A Título de Conclusão
A discussão reflete os limites impostos pela participação nos domínios do gerencialismo, os seus resultados, as disputas de interesses institucionais e o desenvolvimento de projetos políticos diferenciados (Dagnino, 2002; Cavalcanti, 2011; 2015; Dagnino; Olivera; Panfichi, 2006; Dagnino; Tatagiba, 2007).
Por participação cidadã, entendemos seu conceito em acordo com Cavalcanti (2015), assim como a dimensão da democracia que exerce mediação entre o Estado e a sociedade. A democracia formal é atributo da modernidade, influenciando as agendas da Educação dos estados e servindo de reforço às orientações neoliberais contemporâneas.
O ME se configura como espaço educativo não formal inserido no processo de construção de cidadania no campo social, buscando estabelecer mediação com as propostas educacionais de governo. A mediação fundamentada na democracia pressupõe o protagonismo democrático no exercício da soberania popular. O modelo administrativo do Estado não possibilita proposições de políticas educacionais construídas coletivamente, mas no espaço público há possibilidade de revalidar regras sociais e revitalizar a sociedade em uma perspectiva de mudança. O MO estimulou esse espaço. A proposição da ocupação foi ação oportunizada ao estabelecimento do diálogo.
Ao que pese a complexidade que envolve o tema, as diversidades ideológicas e as divergências do campo democrático estiveram presentes no movimento ocupa, objetivando exercer ação crítica aos projetos e à intervenção do governo. O movimento obteve em sua avaliação um ganho positivo no que se refere ao enfrentamento, ao aprendizado e à superação de limites. Conquistas maiores poderão advir de tais práticas, se forem incorporadas à participação cidadã e à cultura de nossa sociedade.
O poder sistêmico tem obtido mais força no jogo da mediação; no entanto, poderão ser superáveis a depender da mobilização e da correlação de forças.
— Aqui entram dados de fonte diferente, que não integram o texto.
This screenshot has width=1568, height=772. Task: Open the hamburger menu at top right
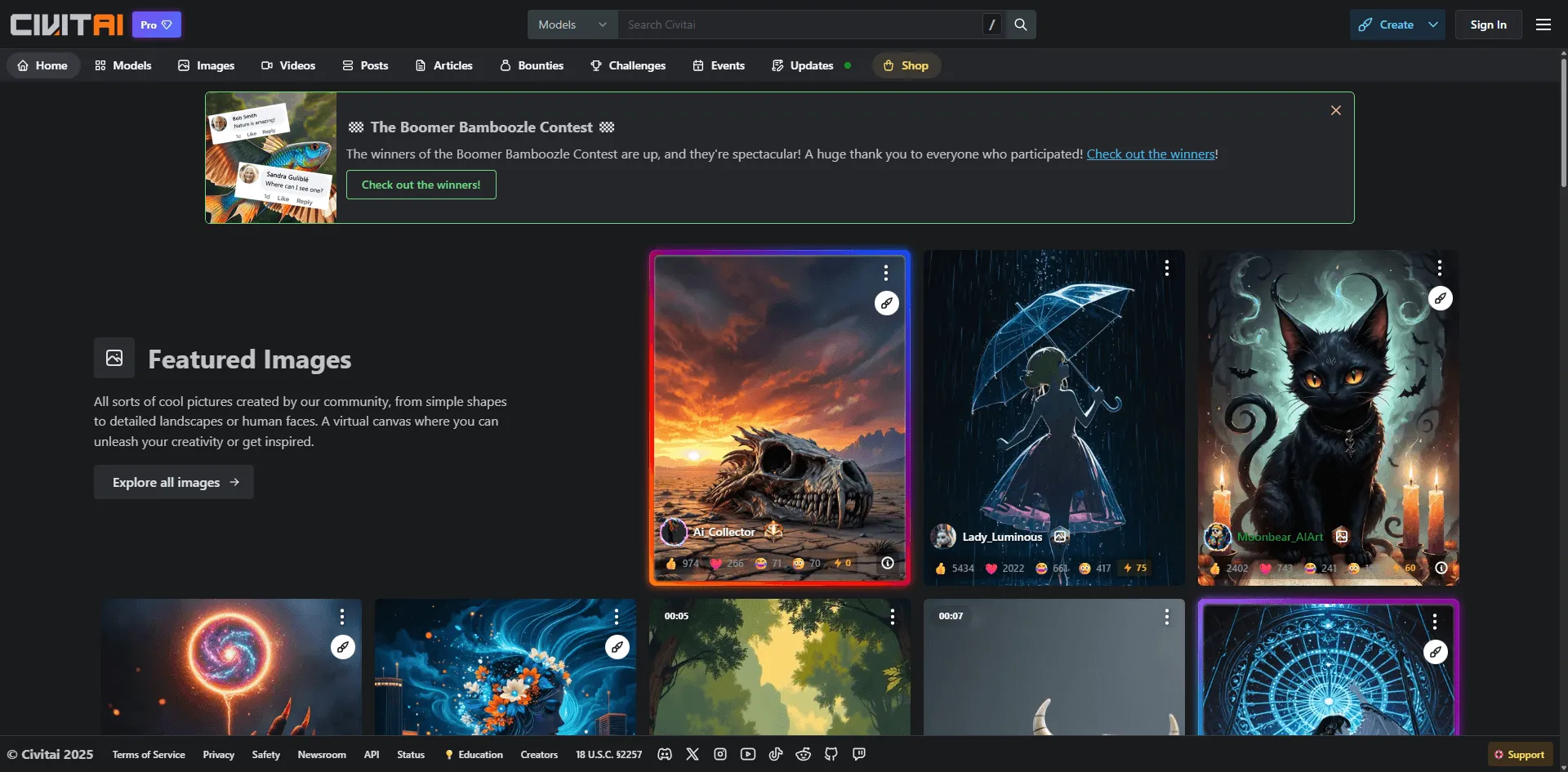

Sintonizados com o sujeito crítico da pedagogia da autonomia freireana e com o agir comunicativo habermaseano, os movimentos estudantis hodiernamente buscam espaços democráticos para o diálogo no espaço público na perspectiva de inversão de valores. Nesse sentido, a resistência fortaleceu o movimento e a cultura participativa, além de algumas conquistas. A perspectiva é a de que a sociedade e suas organizações incorporem a concepção de diálogo e corroborem com processos portadores de superação.